Healio: Do fibrates have a role in patients who are statin-intolerant?

Kohli: They absolutely do. They may even have a role in some patients on statins. This is mainly the case for patients with severe hypertriglyceridemia; those with triglycerides over 500 mg/dL who need that number lowered to reduce the risk for pancreatitis. But for these patients, you also need to think about medications that reduce CV risk. LDL is the main pathway to atherosclerotic CVD, but a parallel pathway is the triglyceride pathway. It identifies people that you may want to treat more aggressively. If triglycerides are over 500 mg/dL, think about using fibrates along with CV risk-reducing medications. If the triglycerides are between 150 mg/dL and 500 mg/dL and the patient is at high risk for CVD or has CVD, then the triglycerides have a target sign on them and identify that the patient should benefit from further CV risk reduction. That could come in the form of icosapent ethyl or obesity medications, which we know reduce triglycerides as well as treat other aspects of metabolic syndrome.

But the one thing I don’t want people to do is to use fibrates as a CV risk reduction medicine, especially if they use fibrates to the detriment of a drug that is actually going to reduce CV risk. We need to think about every patient individually. If we need to use fibrates to lower triglycerides that are over 500 mg/dL, we can (to reduce pancreatitis risk), but we also want to think about layering on top of that a CV risk reduction medication. If someone comes into my office and has CVD and is obese, I am not going to reach for a fibrate, because I know that if I treat the obesity, probably with a GLP-1 receptor agonist that has a label for CV risk reduction, I may also reduce the triglycerides. That way, I can get the weight and the triglycerides down and help with other disease phenomena that occur with obesity. Then I can reevaluate to see if they would benefit from an additional CV risk-reducing medicine or, if their triglycerides are still over 500 mg/dL, from a fibrate.

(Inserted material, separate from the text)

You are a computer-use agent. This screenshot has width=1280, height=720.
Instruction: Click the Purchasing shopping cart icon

Healio: If the labeling of FDA-approved fenofibrates is changed per the recommendation of the petition, what are the implications for patients?

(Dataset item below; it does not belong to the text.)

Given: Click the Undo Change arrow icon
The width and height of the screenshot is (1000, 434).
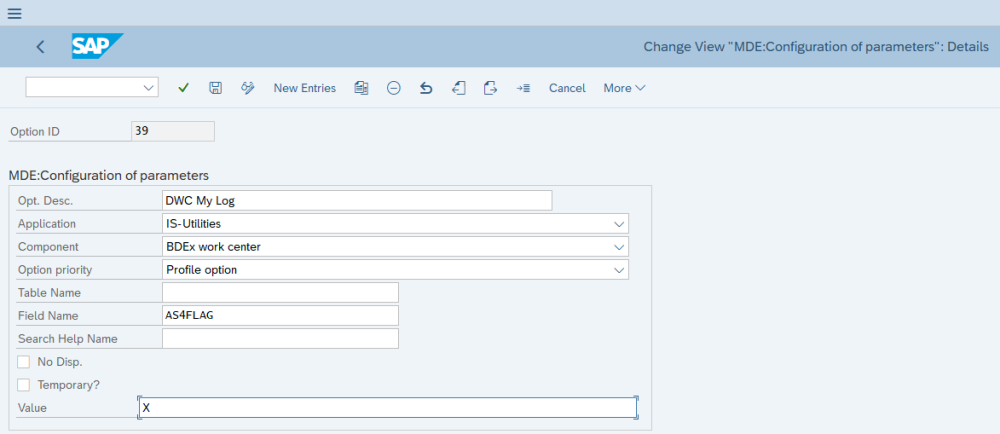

Kohli: As a cardiologist, the ultimate privilege is to be able to reduce heart attacks and strokes and make people live longer. We know that heart disease is the leading cause of death in men and women. Preventive cardiologists get our “dopamine hit” not from putting stents in, but from preventing major adverse CV events. The hope with this petition is the ability to have more people take up CV risk reduction medications and to spread the knowledge that this issue is important and should induce behavioral change so people become more thoughtful about their use of fibrates, maybe stopping fibrates in people who don’t need them and using CV risk-reducing medications to change the trajectory of a patient’s disease. We want everyone to stop, take notice and align their clinical behavior with what the evidence has shown.

Healio: Is there anything else you’d like to mention?

Kohli: One of the biggest challenges of being a physician in the modern day is to adapt and keep up with the rapid evolution of science. It is a privilege to have so much great new science in cardiology, but it is important to be continuously changing our practice patterns. If we are practicing in the same way today that we were 5 or 10 years ago, we are making errors of omission. We are missing science, we are missing new data and we are not evolving. I want this to be a wake-up call for medical providers everywhere that we need to be changing our practice patterns every year as the science supports it.